Linkerd creates a mirrored service automatically when linking clusters, appending the name of the target service to it. For instance, in `lgtm-central`, accessing Mimir locally would be `mimir-distributor.mimir.svc`, whereas accessing it from the `lgtm-remote` cluster would be `mimir-distributor-lgtm-central.mimir.svc`.

Due to a [change](https://buoyant.io/blog/clarifications-on-linkerd-2-15-stable-announcement) introduced by Buoyant about the Linkerd artifacts, the latest `stable` version available via Helm charts is 2.14 (even if the actual latest version is newer). Because of that, we'll be using the `edge` release by default.

### Istio Multi Cluster

> **WARNING:** Istio support is a work in progress.

Setting `appProtocol: tcp` for all GRPC services (especially `memberlist`) helps with [protocol selection](https://istio.io/latest/docs/ops/configuration/traffic-management/protocol-selection/) and ensuring the presence of [headless services](https://istio.io/latest/docs/ops/configuration/traffic-management/traffic-routing/#headless-services) (i.e., `clusterIP: None`) improves traffic routing guaranteeing that the proxy will have endpoints per Pod IP address, allowing all Grafana applications to work correctly (as some microservices require direct pod-to-pod communication by Pod IP). Modern Helm charts for Loki, Tempo, and Mimir allow configuration `appProtocol`; there are already headless services for all the microservices. The configuration flexibility varies, but everything seems to be working.

The PoC assumes Istio [multi-cluster](https://istio.io/latest/docs/setup/install/multicluster/primary-remote_multi-network/) using multi-network, which requires an Istio Gateway. In other words, the environment assumes we're interconnecting two clusters from different networks using Istio.
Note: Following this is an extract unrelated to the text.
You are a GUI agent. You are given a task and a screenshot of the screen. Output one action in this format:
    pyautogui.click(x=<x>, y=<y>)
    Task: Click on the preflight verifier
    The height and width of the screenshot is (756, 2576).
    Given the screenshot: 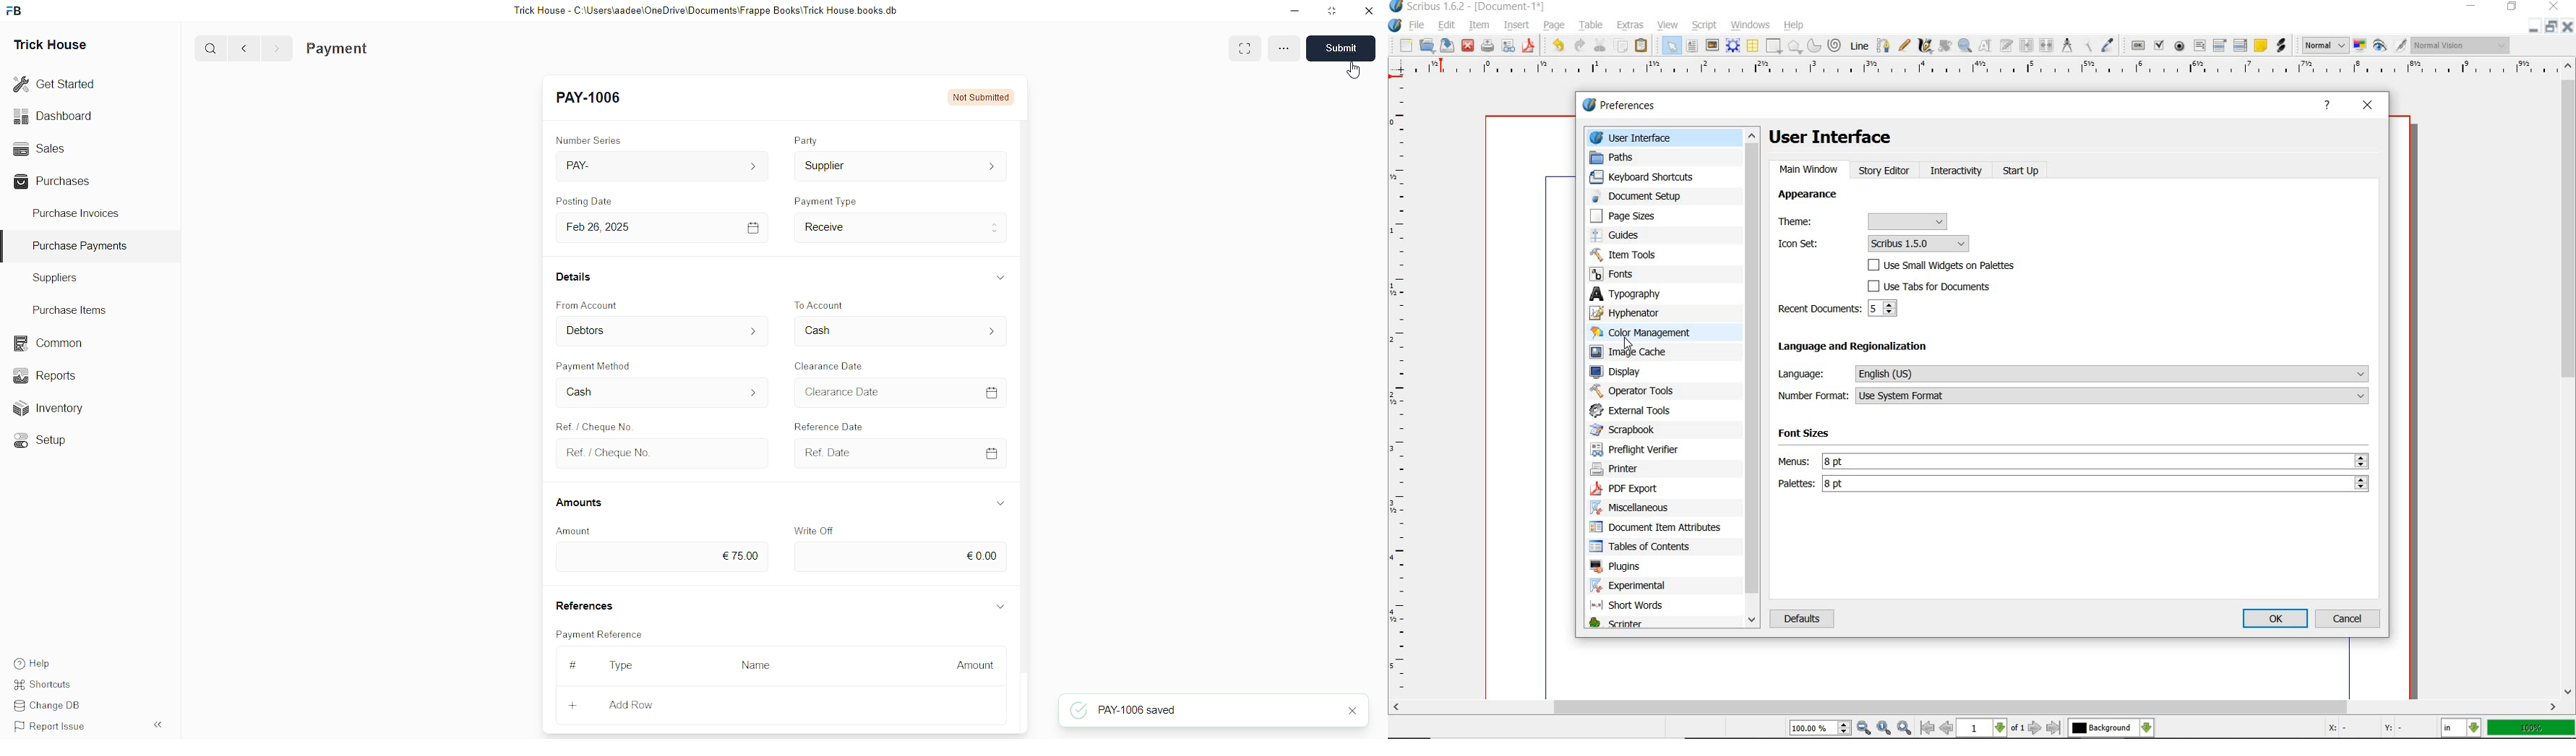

Unlike Linkerd, the services declared on the central cluster are reachable using the same FQDN as in the local cluster. The Istio Proxies are configured so that the DNS resolution and routing works as intended.

### Cilium Cluster

When using Cilium ClusterMesh, the user is responsible for creating the service with the same configuration on each cluster (although annotated with `service.cilium.io/shared=false`). That means reaching Mimir from `lgtm-remote` would be exactly like accessing it from `lgtm-central` (similar to Istio).

### Data Sources

The following is the list of Data Sources on the Central Grafana:

* `Mimir Local` to get metrics from the local Mimir (long term). The default DS for Prometheus, can also be used, for short periods.
* `Tempo Local` to get traces from the local cluster.
* `Loki Local` to get logs from the local cluster.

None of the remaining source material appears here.